As I approached my grill to uncover it, I noticed a monarch among the wet leaves. It appeared to be stuck to the cover and, having a soft spot in my heart for these transcontinental aviators, I felt compelled to figure out a way to save it.

I don’t think it is crazy that this fragile beauty was hanging onto my fingers for dear life. It wasn’t over the top that I googled how to save a monarch. These insects represent the intense struggle to survive; to keep their species on earth no matter what.

Well, I cut up a new sponge and made a syrup with sugar water. I placed the butterfly on the sponge and watched.

Remembering from teaching all those years of science, that OBSERVATION is itself a teacher. I looked at the compound eyes. Yes, they were looking at me. I thought what an overload that image must be! But little by little, it stuck out its long tongue and uncurled in onto the sponge.

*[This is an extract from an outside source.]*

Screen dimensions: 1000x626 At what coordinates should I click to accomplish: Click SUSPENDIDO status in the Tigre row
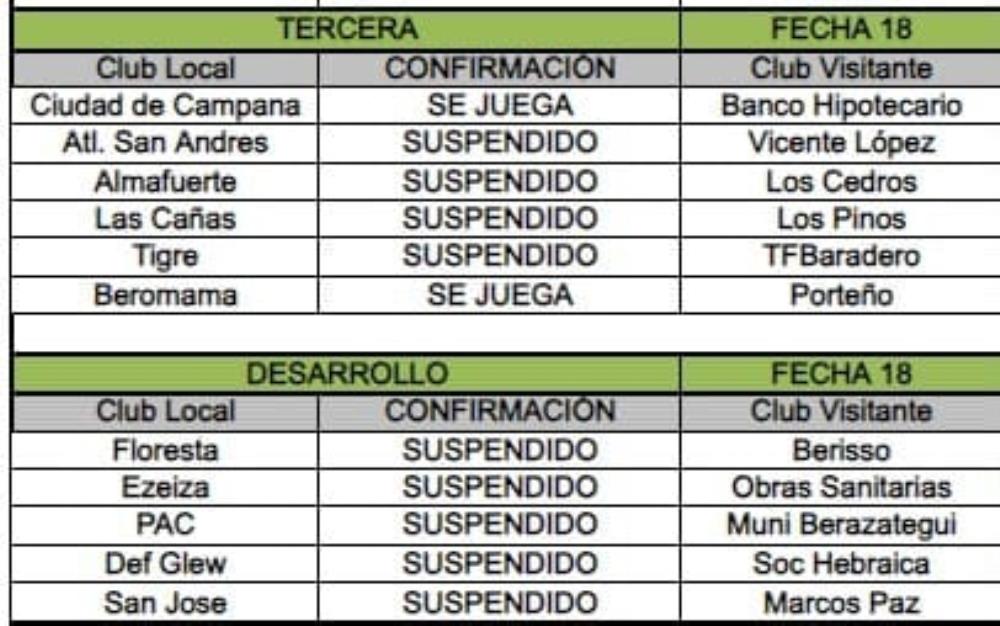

I want to tell you it was like when Popeye ate spinach and instantly became strong, but alas, the Monarch sat on the sponge on my hanging plant and allowed me to reach over and hold it in my hand.

Sometimes moments like this are transformative. In some primal way, I felt the need to protect this creation of our beautiful earth.

How will you bring the message to your students this year that we are a part of a bigger ecosphere? Will you connect with the damaged students, unable to spread their wings? Will you reach for them, hold them in your hand, and encourage their growth?

I hope so.

It is a harsh environment, sometimes.

Just as I had no idea how that butterfly got on my grill cover (probably goofing around) you will never know the heartache of students’ lives. You won’t know where they slept the night before, who was loud and not allowing for sleep, who didn’t get a decent meal, who had parents that had golf league and didn’t tuck them in or read, mom’s or dad’s with new spouses that seem to get all the attention…..

You are the connection. You are the example. You are the constant.

I am really not sure what happened to my Monarch. I opened the blind to see it was still on the plant the next morning and it was. It was as if it was giving me a thank you. Later that morning it was gone.

I want to believe it left because I nurtured it to survive. Yet, I have no way of knowing if it was gobbled up by some hungry grackle.

I did what was needed at the time. But, as much as I would have liked to have followed my charge, I had to allow it to find its way.

Good Luck to all the teachers this year.

They will soon know that their impact goes beyond the cuteness of their classrooms (I hope).

The pressure is real and has nothing to do with State benchmarks.

Thanks for listening.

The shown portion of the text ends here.